4. Изделие по любому из пп. 1-3, в котором дисперсная фаза (B) содержит непрерывную фазу (B₁), содержащую полиамидную смолу и тонкодисперсную фазу (B₂), диспергированную в непрерывной фазе (B₁) и содержащую модифицированный эластомер.

5. Изделие по любому из пп. 1-4, в котором полиамидная смола представляет собой полиамид 6.

6. Изделие по п. 5, в котором вторая полиолефиновая смола имеет среднечисленную молекулярную массу 300000 или более

7. Изделие по любому из пп. 1-6, в котором первая полиолефиновая смола представляет собой блок-сополимерную полиолефиновую смолу, содержащую этиленовый блок в качестве дисперсной фазы, и по меньшей мере часть этиленового блока агрегирована на межфазной границе между непрерывной фазой (A) и дисперсной фазой (B)

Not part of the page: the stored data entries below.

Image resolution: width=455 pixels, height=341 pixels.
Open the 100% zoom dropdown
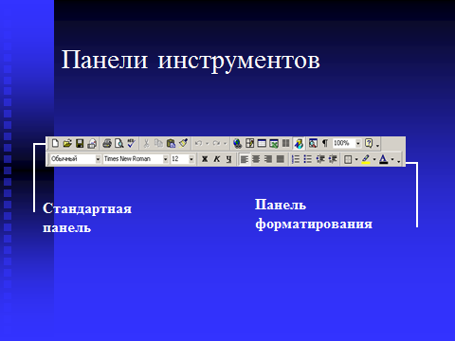[x=358, y=143]
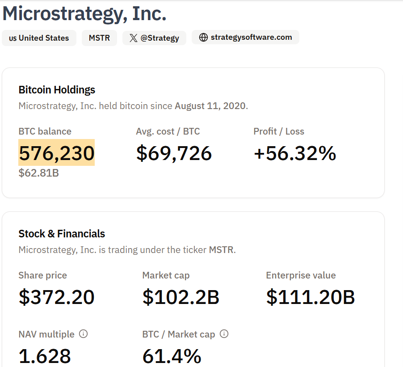Select the highlighted 576,230 BTC balance

click(x=56, y=153)
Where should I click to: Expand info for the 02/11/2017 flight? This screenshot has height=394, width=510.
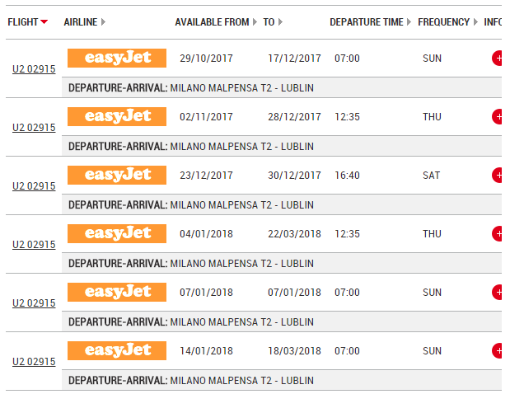(x=498, y=117)
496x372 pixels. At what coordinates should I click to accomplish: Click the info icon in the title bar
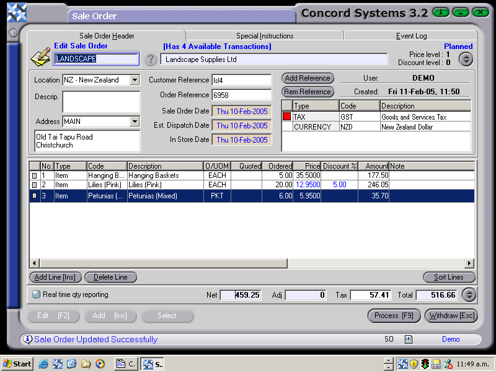click(x=440, y=12)
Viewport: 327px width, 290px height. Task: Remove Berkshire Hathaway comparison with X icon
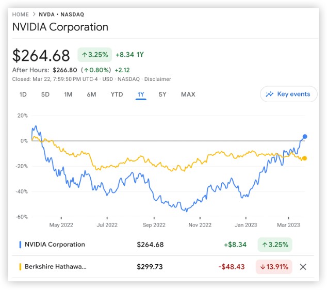pyautogui.click(x=303, y=267)
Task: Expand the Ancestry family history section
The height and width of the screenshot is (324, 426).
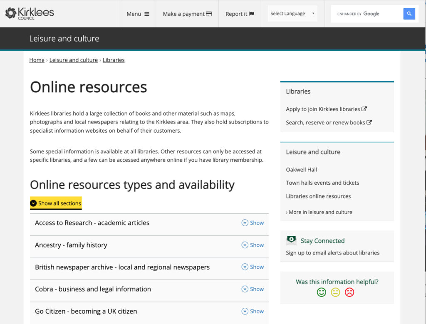Action: 253,245
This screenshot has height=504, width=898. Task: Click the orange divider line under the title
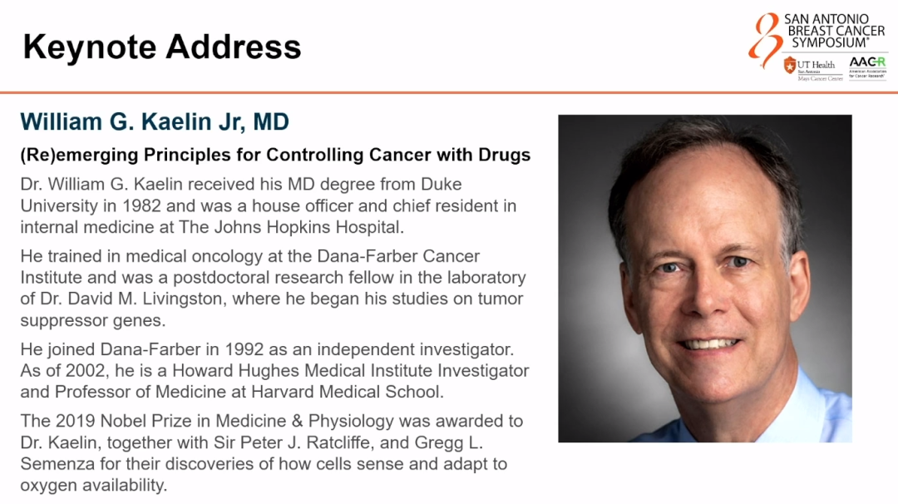[x=449, y=92]
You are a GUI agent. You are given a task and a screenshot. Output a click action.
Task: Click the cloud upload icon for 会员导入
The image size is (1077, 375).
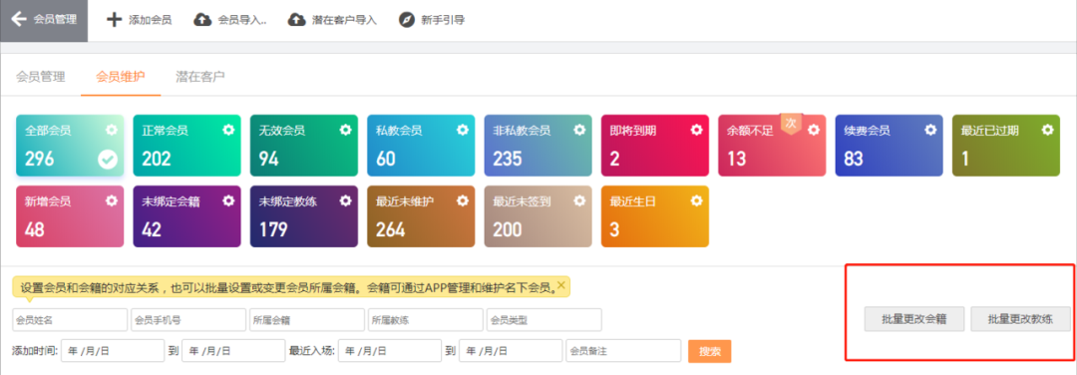tap(202, 20)
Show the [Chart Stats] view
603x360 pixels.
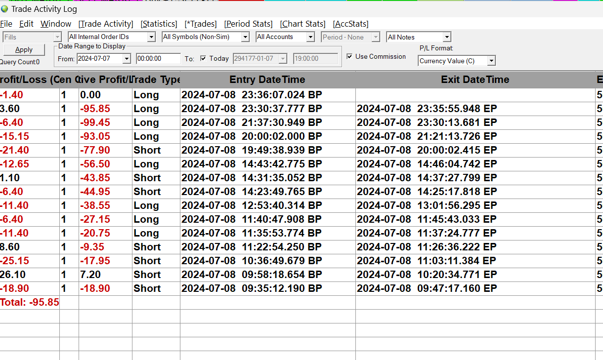point(302,24)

8. Способ получения формованного изделия по п. 1, включающий:

- этап получения исходного материала для формованного изделия, на котором первую полиолефиновую смолу и ударопрочную смолу, полученную смешением в расплаве второй полиолефиновой смолы и продукта смешения в расплаве полиамидной смолы и модифицированного эластомера, смешивают с получением исходного материала для формованного изделия; и

- этап формования, на котором исходный материал для формованного изделия формуют с получением формованного изделия.

9. Способ по п. 8, в котором

- ударопрочная смола имеет непрерывную фазу (C), содержащую вторую полиолефиновую смолу, и дисперсную фазу (B), диспергированную в непрерывной фазе (C) и содержащую полиамидную смолу и модифицированный эластомер, и

- дисперсная фаза (B) содержит непрерывную фазу (B₁), содержащую полиамидную смолу, и тонкодисперсную фазу (B₂), диспергированную в непрерывной фазе (B₁) и содержащую модифицированный эластомер.

10. Способ по п. 8 или 9, в котором первая полиолефиновая смола является блок-сополимерной полиолефиновой смолой, содержащей этиленовый блок в качестве дисперсной фазы.